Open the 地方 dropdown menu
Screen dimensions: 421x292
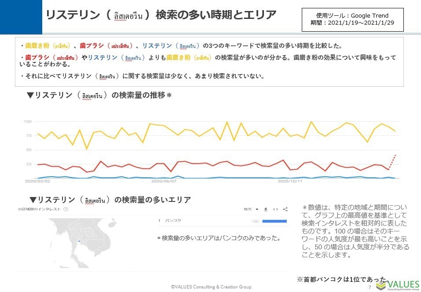[x=248, y=209]
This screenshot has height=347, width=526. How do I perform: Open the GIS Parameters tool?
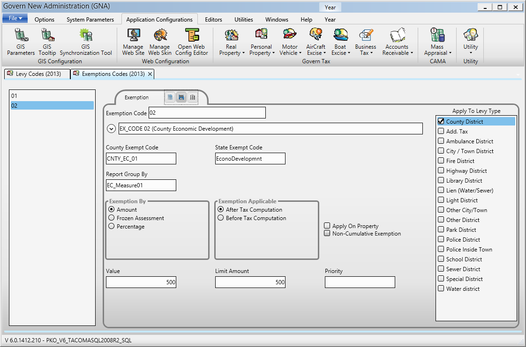pos(21,42)
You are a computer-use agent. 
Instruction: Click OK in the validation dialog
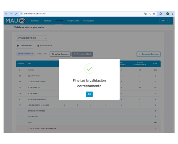click(x=89, y=94)
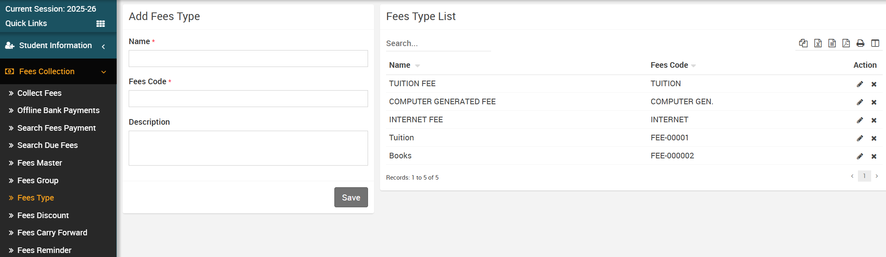The height and width of the screenshot is (257, 886).
Task: Export fees type list to Excel
Action: [x=818, y=43]
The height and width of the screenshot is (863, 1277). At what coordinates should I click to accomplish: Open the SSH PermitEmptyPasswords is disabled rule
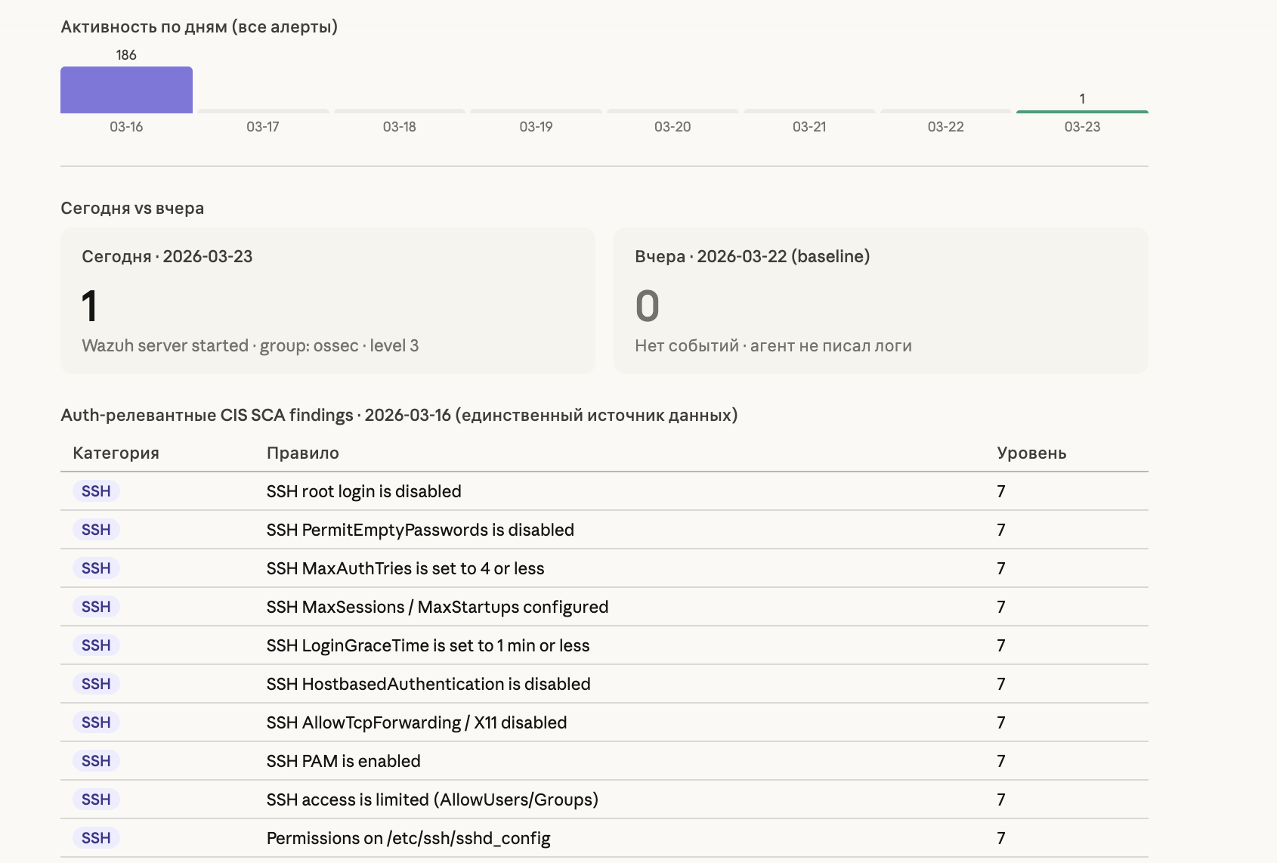pos(420,530)
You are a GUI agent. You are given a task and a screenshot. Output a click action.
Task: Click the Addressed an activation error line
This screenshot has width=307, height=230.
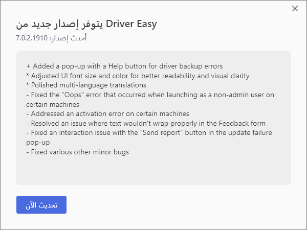tap(107, 113)
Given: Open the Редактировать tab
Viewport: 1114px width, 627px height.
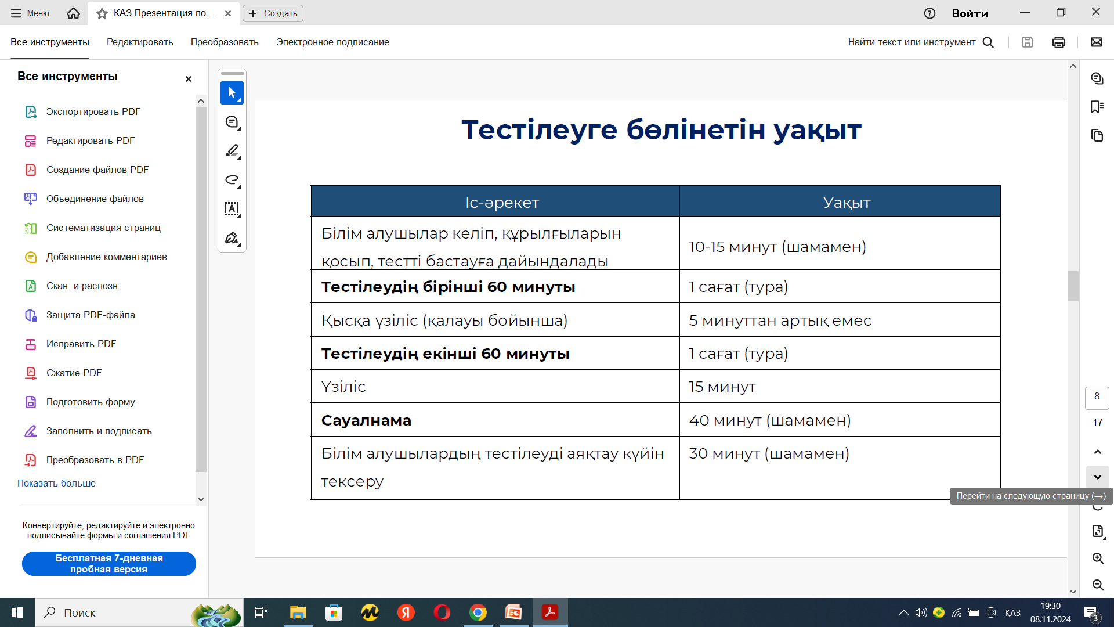Looking at the screenshot, I should (140, 42).
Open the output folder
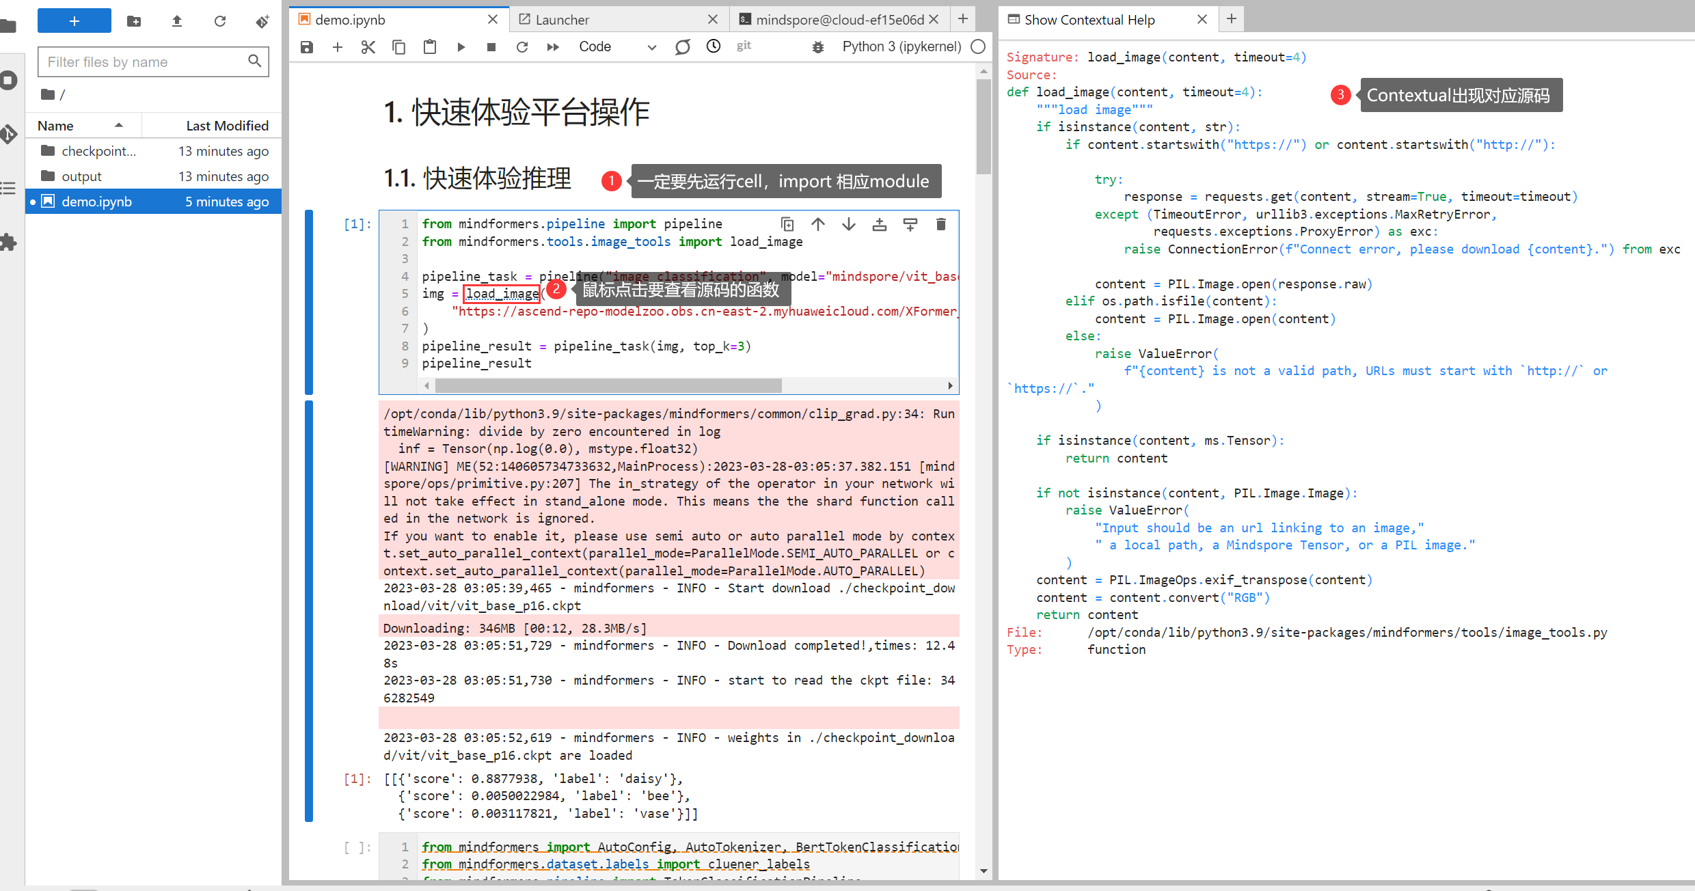The height and width of the screenshot is (891, 1695). pos(81,176)
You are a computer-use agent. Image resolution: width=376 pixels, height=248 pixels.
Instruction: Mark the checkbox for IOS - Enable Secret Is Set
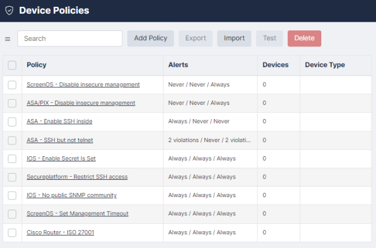(x=12, y=159)
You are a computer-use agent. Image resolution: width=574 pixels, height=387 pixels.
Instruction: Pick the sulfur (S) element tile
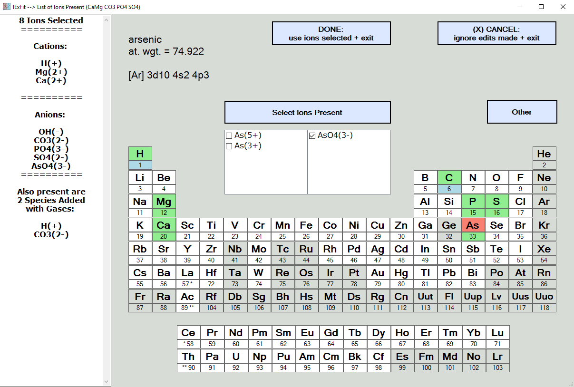pyautogui.click(x=496, y=202)
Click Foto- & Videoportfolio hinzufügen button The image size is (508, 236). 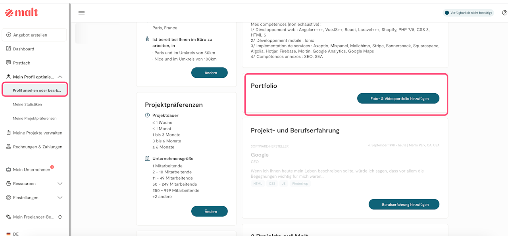pos(398,98)
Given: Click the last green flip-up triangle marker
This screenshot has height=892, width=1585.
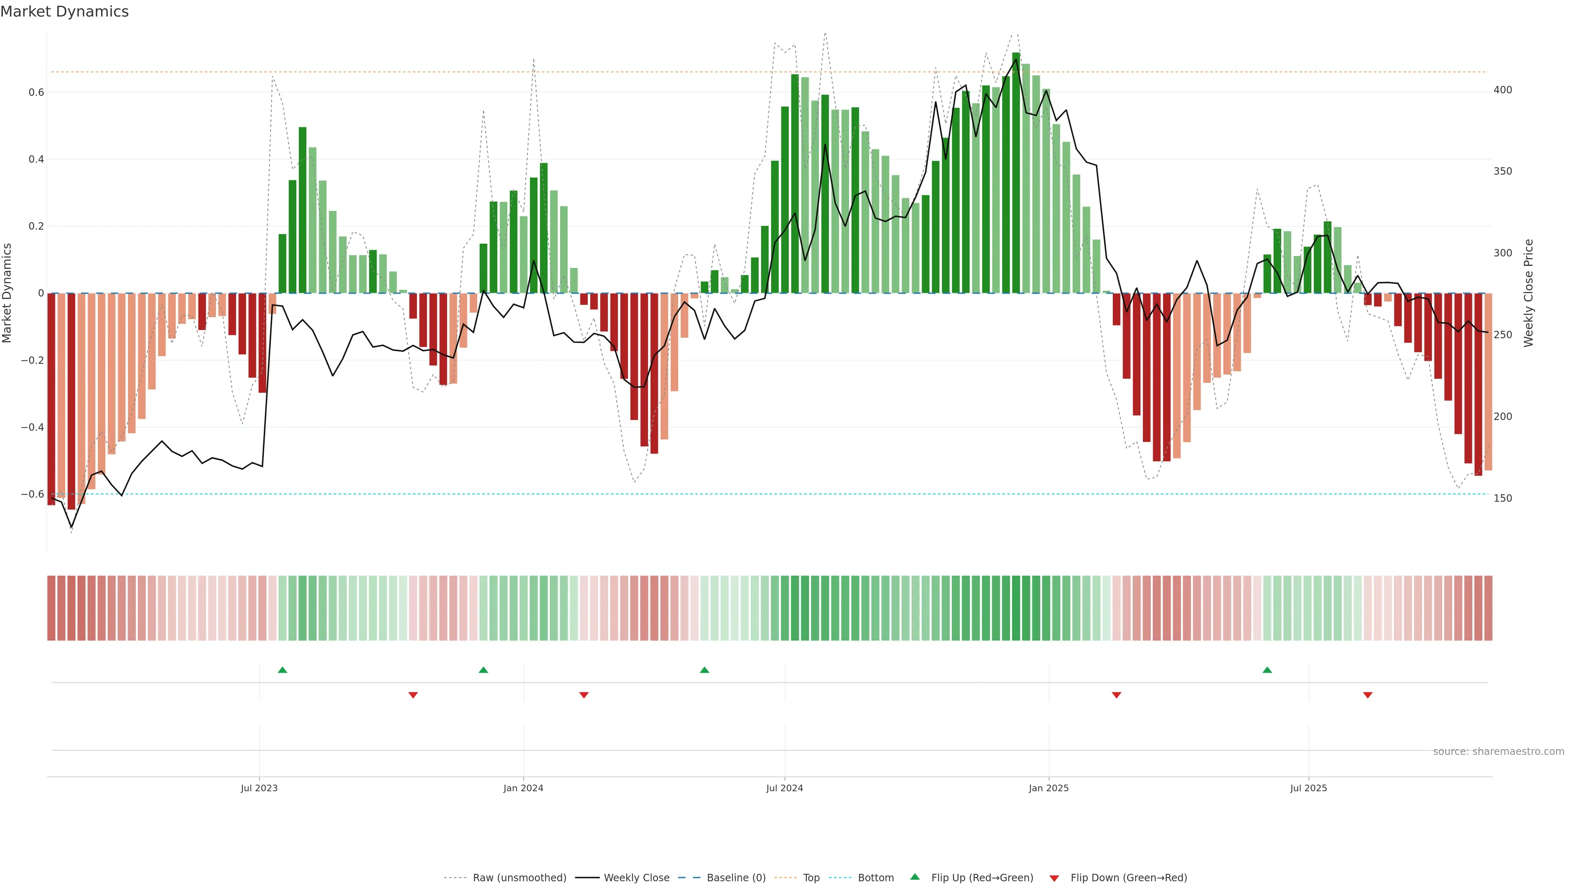Looking at the screenshot, I should coord(1267,670).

> [Exercise instructions]:
Count the lines in the rows above that contain the string "This". Reply with the number alone.

> [Full output]:
3